• **Records shown**:

━━━━━━━━━━━━━━━━━━━━

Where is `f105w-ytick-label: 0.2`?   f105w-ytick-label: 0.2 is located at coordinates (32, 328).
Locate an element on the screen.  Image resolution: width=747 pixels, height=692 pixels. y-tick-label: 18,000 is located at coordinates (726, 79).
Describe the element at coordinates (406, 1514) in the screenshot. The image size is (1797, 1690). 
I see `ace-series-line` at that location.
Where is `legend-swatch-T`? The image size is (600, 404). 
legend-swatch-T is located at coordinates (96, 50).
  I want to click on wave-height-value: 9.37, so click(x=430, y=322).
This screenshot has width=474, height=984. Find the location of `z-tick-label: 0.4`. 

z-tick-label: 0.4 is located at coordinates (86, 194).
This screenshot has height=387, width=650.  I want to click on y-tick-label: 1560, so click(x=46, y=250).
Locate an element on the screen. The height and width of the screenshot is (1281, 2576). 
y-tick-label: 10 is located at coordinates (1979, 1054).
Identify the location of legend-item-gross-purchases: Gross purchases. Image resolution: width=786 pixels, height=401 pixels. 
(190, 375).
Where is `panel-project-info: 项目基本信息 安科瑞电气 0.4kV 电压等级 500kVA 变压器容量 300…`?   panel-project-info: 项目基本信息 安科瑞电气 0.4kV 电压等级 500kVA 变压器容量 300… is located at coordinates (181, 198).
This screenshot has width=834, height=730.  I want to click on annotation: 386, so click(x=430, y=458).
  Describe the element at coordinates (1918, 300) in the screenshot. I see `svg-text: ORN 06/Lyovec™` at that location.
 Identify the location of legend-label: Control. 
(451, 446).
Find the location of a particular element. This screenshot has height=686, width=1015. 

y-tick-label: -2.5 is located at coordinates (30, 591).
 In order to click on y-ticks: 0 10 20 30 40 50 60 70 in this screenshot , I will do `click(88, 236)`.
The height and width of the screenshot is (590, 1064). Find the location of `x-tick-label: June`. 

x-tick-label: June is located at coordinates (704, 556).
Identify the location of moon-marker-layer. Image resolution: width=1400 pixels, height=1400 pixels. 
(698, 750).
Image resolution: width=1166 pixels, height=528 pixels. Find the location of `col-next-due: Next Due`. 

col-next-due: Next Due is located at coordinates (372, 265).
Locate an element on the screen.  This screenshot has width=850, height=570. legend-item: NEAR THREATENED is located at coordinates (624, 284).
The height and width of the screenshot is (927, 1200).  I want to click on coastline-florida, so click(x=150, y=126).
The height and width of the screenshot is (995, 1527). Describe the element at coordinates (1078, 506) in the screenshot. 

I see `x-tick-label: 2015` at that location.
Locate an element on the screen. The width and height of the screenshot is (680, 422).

━━━━━━━━━━━━━━━━━━━━

• **Work item**:
Quote all of the material above verbatim, line by line.

• **Your response**:
Where is `f105w-ytick-label: 0.2`?   f105w-ytick-label: 0.2 is located at coordinates (32, 328).
Locate an element on the screen.  Image resolution: width=747 pixels, height=692 pixels. y-tick-label: 18,000 is located at coordinates (726, 79).
Describe the element at coordinates (406, 1514) in the screenshot. The image size is (1797, 1690). 
I see `ace-series-line` at that location.
Where is `legend-swatch-T`? The image size is (600, 404). 
legend-swatch-T is located at coordinates (96, 50).
  I want to click on wave-height-value: 9.37, so click(x=430, y=322).
This screenshot has width=474, height=984. Find the location of `z-tick-label: 0.4`. 

z-tick-label: 0.4 is located at coordinates (86, 194).
This screenshot has height=387, width=650.  I want to click on y-tick-label: 1560, so click(x=46, y=250).
Locate an element on the screen. The height and width of the screenshot is (1281, 2576). 
y-tick-label: 10 is located at coordinates (1979, 1054).
Identify the location of legend-item-gross-purchases: Gross purchases. Image resolution: width=786 pixels, height=401 pixels. 
(190, 375).
Where is `panel-project-info: 项目基本信息 安科瑞电气 0.4kV 电压等级 500kVA 变压器容量 300…`?   panel-project-info: 项目基本信息 安科瑞电气 0.4kV 电压等级 500kVA 变压器容量 300… is located at coordinates (181, 198).
This screenshot has width=834, height=730.  I want to click on annotation: 386, so click(x=430, y=458).
  Describe the element at coordinates (1918, 300) in the screenshot. I see `svg-text: ORN 06/Lyovec™` at that location.
 Identify the location of legend-label: Control. 
(451, 446).
Find the location of a particular element. This screenshot has height=686, width=1015. 

y-tick-label: -2.5 is located at coordinates (30, 591).
 In order to click on y-ticks: 0 10 20 30 40 50 60 70 in this screenshot , I will do `click(88, 236)`.
The height and width of the screenshot is (590, 1064). Find the location of `x-tick-label: June`. 

x-tick-label: June is located at coordinates (704, 556).
Identify the location of moon-marker-layer. Image resolution: width=1400 pixels, height=1400 pixels. 
(698, 750).
Image resolution: width=1166 pixels, height=528 pixels. Find the location of `col-next-due: Next Due`. 

col-next-due: Next Due is located at coordinates (372, 265).
Locate an element on the screen.  This screenshot has width=850, height=570. legend-item: NEAR THREATENED is located at coordinates (624, 284).
The height and width of the screenshot is (927, 1200).  I want to click on coastline-florida, so click(x=150, y=126).
The height and width of the screenshot is (995, 1527). Describe the element at coordinates (1078, 506) in the screenshot. 

I see `x-tick-label: 2015` at that location.
Locate an element on the screen. The width and height of the screenshot is (680, 422).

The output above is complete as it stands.